▸ **EXTRACTED ENTRIES**
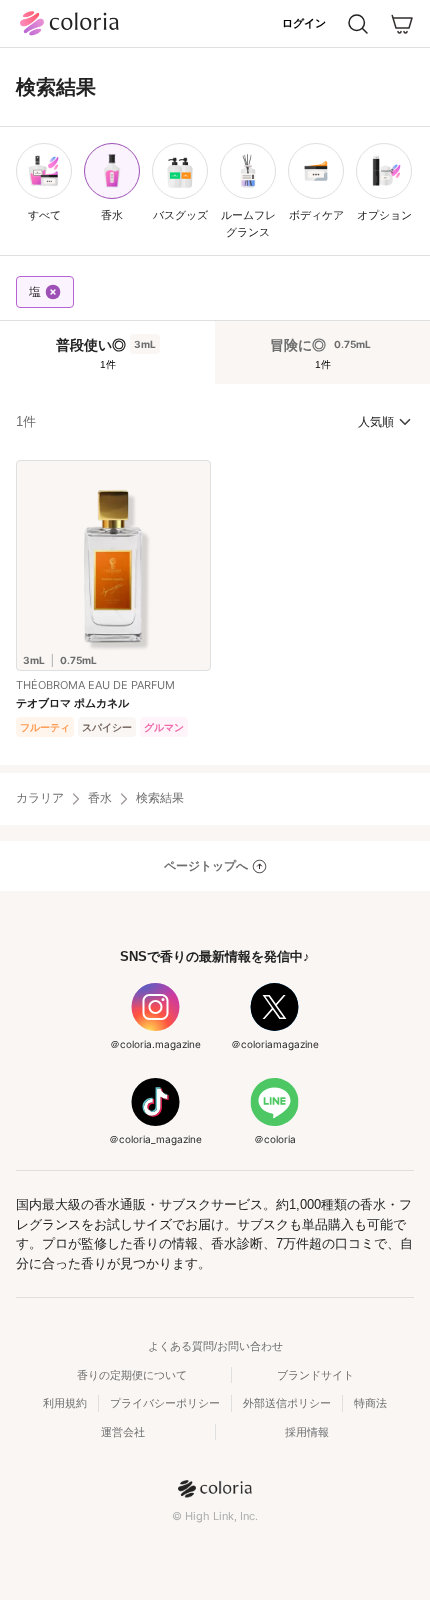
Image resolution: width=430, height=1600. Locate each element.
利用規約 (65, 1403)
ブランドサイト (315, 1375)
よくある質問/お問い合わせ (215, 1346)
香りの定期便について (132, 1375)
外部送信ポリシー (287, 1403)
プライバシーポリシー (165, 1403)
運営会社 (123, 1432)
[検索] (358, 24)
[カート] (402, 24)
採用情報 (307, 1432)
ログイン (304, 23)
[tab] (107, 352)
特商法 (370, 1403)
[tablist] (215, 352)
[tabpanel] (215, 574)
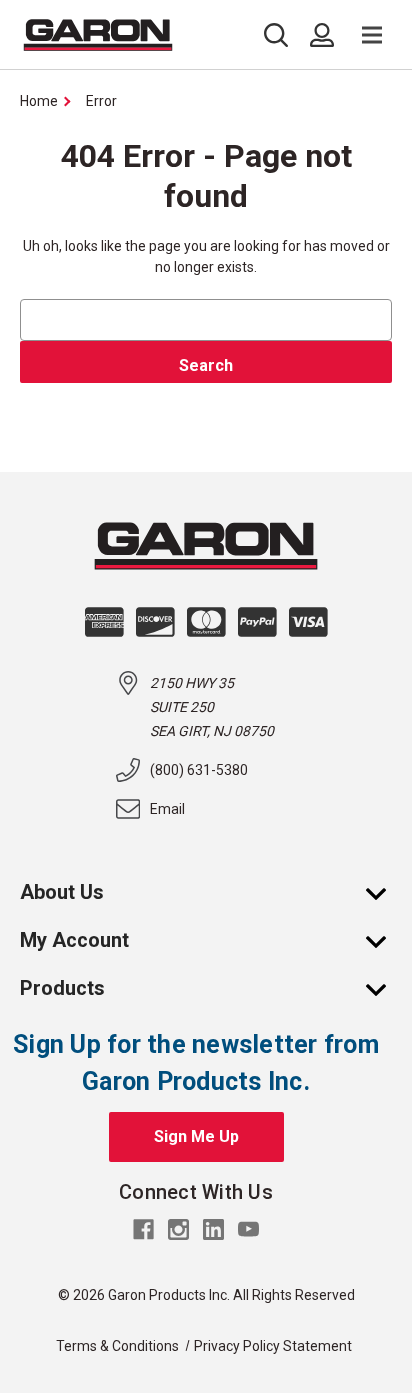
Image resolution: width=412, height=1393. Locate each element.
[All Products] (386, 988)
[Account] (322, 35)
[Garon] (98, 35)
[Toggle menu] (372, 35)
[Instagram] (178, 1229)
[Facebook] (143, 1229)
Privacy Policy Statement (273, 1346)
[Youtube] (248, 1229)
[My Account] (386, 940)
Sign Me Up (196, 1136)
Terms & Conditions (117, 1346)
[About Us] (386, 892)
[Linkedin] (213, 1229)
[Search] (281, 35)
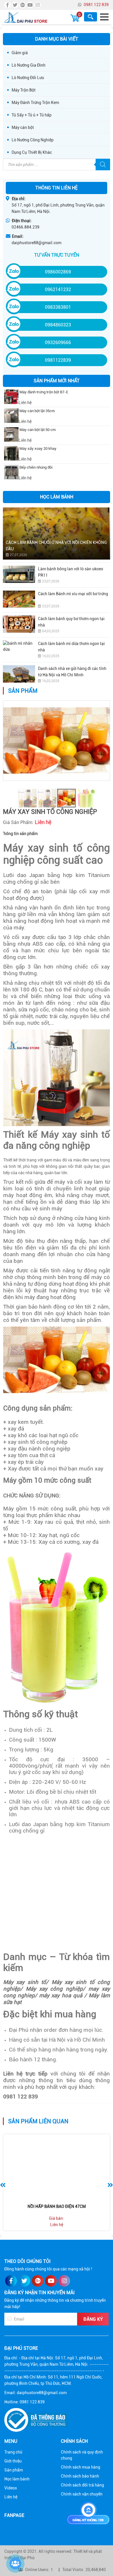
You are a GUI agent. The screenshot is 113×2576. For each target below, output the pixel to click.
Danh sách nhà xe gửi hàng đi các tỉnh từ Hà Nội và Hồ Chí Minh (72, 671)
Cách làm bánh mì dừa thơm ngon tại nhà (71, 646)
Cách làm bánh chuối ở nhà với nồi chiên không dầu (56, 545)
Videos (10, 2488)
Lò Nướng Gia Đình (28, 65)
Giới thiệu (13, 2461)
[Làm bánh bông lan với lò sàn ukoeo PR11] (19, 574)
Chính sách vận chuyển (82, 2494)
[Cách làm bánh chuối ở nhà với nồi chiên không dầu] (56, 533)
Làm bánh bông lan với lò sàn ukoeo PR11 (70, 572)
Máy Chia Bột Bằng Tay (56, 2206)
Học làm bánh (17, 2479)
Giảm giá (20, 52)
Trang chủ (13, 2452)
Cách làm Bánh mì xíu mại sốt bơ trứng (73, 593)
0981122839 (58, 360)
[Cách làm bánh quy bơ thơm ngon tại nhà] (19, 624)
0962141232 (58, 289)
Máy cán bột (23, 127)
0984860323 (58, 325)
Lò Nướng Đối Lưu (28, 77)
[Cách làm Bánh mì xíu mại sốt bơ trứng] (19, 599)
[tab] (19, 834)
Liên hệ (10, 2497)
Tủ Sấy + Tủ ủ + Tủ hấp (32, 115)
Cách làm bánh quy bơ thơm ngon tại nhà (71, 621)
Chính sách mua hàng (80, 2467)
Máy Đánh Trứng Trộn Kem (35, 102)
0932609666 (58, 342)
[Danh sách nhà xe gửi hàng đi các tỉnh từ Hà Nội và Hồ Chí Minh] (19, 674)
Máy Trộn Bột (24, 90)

---

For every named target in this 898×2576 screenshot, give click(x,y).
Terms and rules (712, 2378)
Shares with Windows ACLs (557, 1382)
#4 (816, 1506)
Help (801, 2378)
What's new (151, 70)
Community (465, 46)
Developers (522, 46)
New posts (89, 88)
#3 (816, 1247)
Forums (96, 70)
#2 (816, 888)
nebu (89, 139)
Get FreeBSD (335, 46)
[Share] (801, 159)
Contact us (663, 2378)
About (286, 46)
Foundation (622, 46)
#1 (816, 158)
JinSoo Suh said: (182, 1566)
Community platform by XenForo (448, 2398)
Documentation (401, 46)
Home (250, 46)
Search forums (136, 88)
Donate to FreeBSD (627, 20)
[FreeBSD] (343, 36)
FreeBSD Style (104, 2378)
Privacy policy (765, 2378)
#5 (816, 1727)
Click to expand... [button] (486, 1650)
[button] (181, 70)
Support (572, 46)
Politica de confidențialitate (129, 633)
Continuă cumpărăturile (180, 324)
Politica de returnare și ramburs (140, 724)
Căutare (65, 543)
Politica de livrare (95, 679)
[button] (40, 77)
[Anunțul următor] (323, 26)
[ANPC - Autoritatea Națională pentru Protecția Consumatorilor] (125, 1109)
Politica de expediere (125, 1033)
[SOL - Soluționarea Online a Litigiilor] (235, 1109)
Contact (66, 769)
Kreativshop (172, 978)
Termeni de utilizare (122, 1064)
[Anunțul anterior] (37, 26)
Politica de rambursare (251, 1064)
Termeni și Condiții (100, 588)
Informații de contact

▸ **GIVEN PROBLEM**
Rewrite the rows beginning at the line that has "Terms & Conditions (117, 1346)" and ending after the line that has "Liên hệ (10, 2497)", changing "Trang chủ" to "Home" and keeping everything else the same. Leave out the pictures.

▸ **THE ANSWER**
Terms & Conditions (117, 1346)
[About Us] (386, 892)
[Linkedin] (213, 1229)
[Search] (281, 35)
You are a GUI agent. The screenshot is 113×2576. For each target below, output the pixel to click.
Danh sách nhà xe gửi hàng đi các tỉnh từ Hà Nội và Hồ Chí Minh (72, 671)
Cách làm bánh mì dừa thơm ngon tại nhà (71, 646)
Cách làm bánh chuối ở nhà với nồi chiên không dầu (56, 545)
Videos (10, 2488)
Lò Nướng Gia Đình (28, 65)
Giới thiệu (13, 2461)
[Làm bánh bông lan với lò sàn ukoeo PR11] (19, 574)
Chính sách vận chuyển (82, 2494)
[Cách làm bánh chuối ở nhà với nồi chiên không dầu] (56, 533)
Làm bánh bông lan với lò sàn ukoeo PR11 (70, 572)
Máy Chia Bột Bằng Tay (56, 2206)
Học làm bánh (17, 2479)
Giảm giá (20, 52)
Home (13, 2452)
Cách làm Bánh mì xíu mại sốt bơ trứng (73, 593)
0981122839 (58, 360)
[Cách làm bánh quy bơ thơm ngon tại nhà] (19, 624)
0962141232 (58, 289)
Máy cán bột (23, 127)
0984860323 (58, 325)
Lò Nướng Đối Lưu (28, 77)
[Cách làm Bánh mì xíu mại sốt bơ trứng] (19, 599)
[tab] (19, 834)
Liên hệ (10, 2497)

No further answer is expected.